» PROMPT: Convert the data below into a JSON list of strings, with each line as one string and blank lines omitted. Leave the pictures out.

» INFORMATION SUPPLIED:
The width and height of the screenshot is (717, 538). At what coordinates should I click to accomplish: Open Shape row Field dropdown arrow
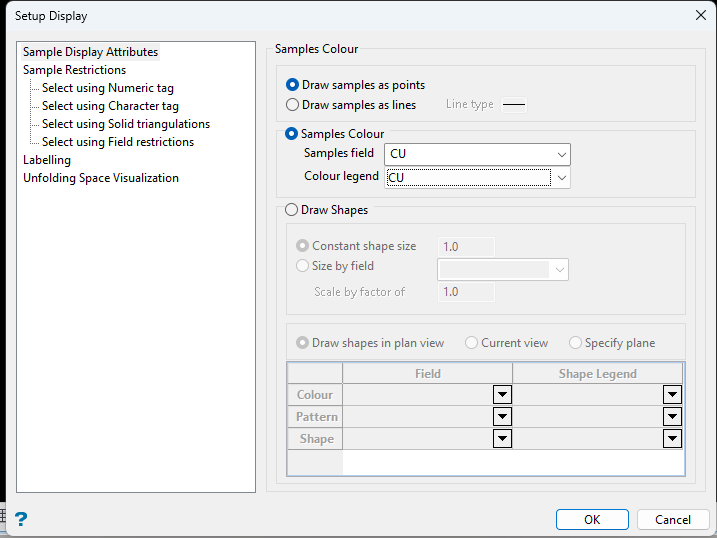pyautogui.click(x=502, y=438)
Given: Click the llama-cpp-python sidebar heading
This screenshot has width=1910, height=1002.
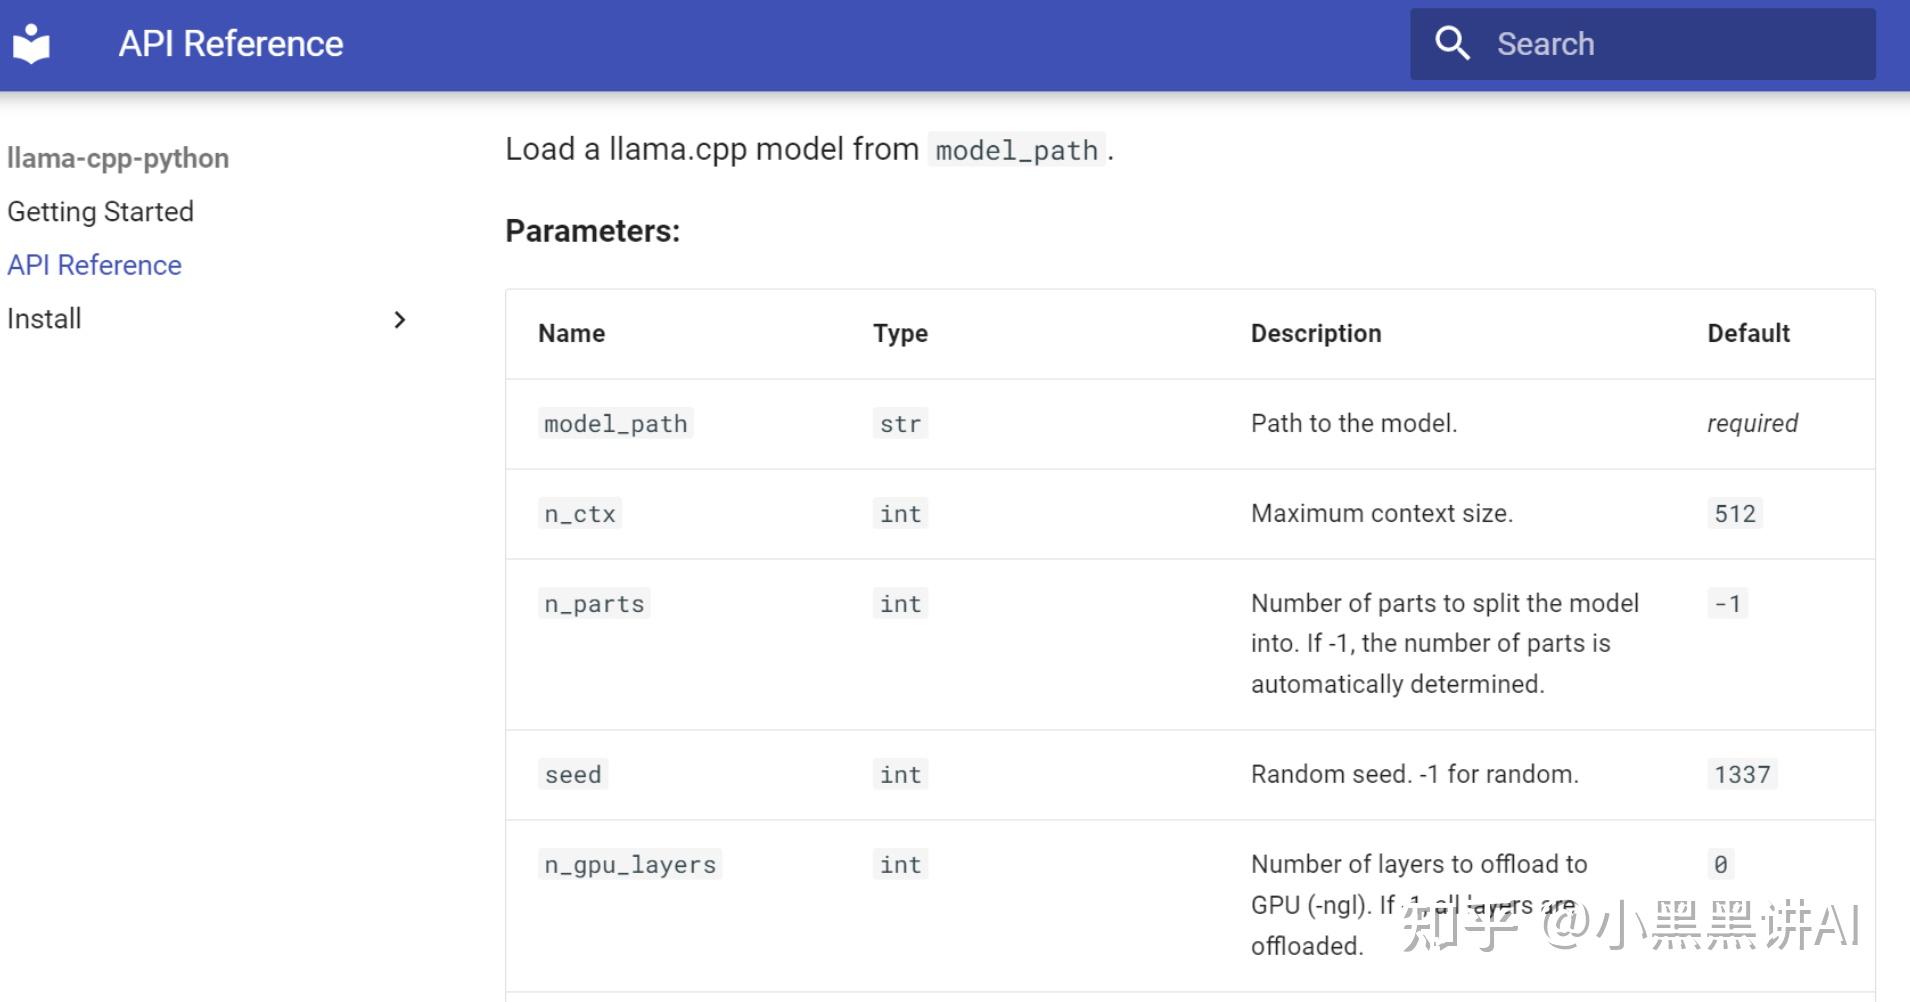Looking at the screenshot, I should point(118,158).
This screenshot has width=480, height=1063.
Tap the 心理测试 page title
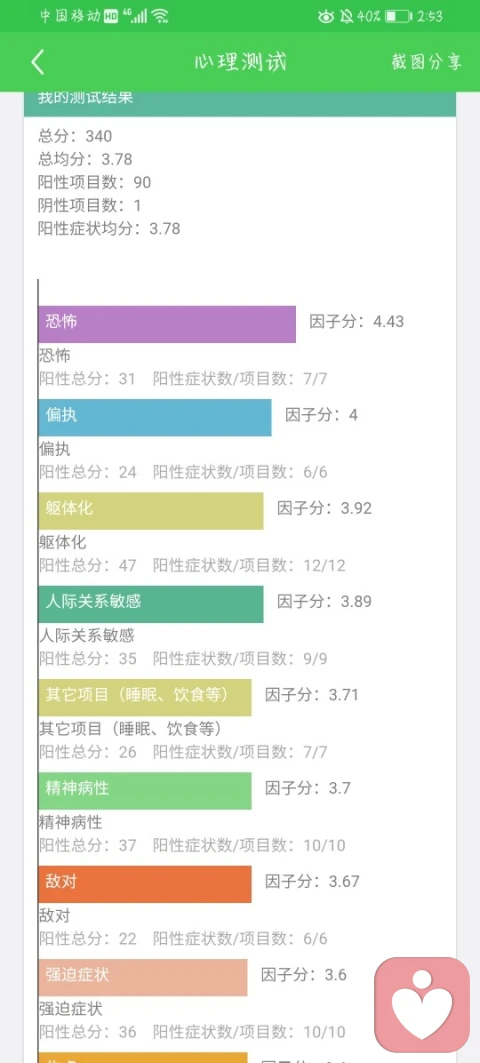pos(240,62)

» FINISHED ANSWER:
[
  "The width and height of the screenshot is (717, 538). At what coordinates should I click to accomplish: Open Shape row Field dropdown arrow",
  "pyautogui.click(x=502, y=438)",
  "Given: Click the llama-cpp-python sidebar heading",
  "This screenshot has width=1910, height=1002.",
  "Looking at the screenshot, I should point(118,158).",
  "This screenshot has width=480, height=1063.",
  "Tap the 心理测试 page title",
  "pos(240,62)"
]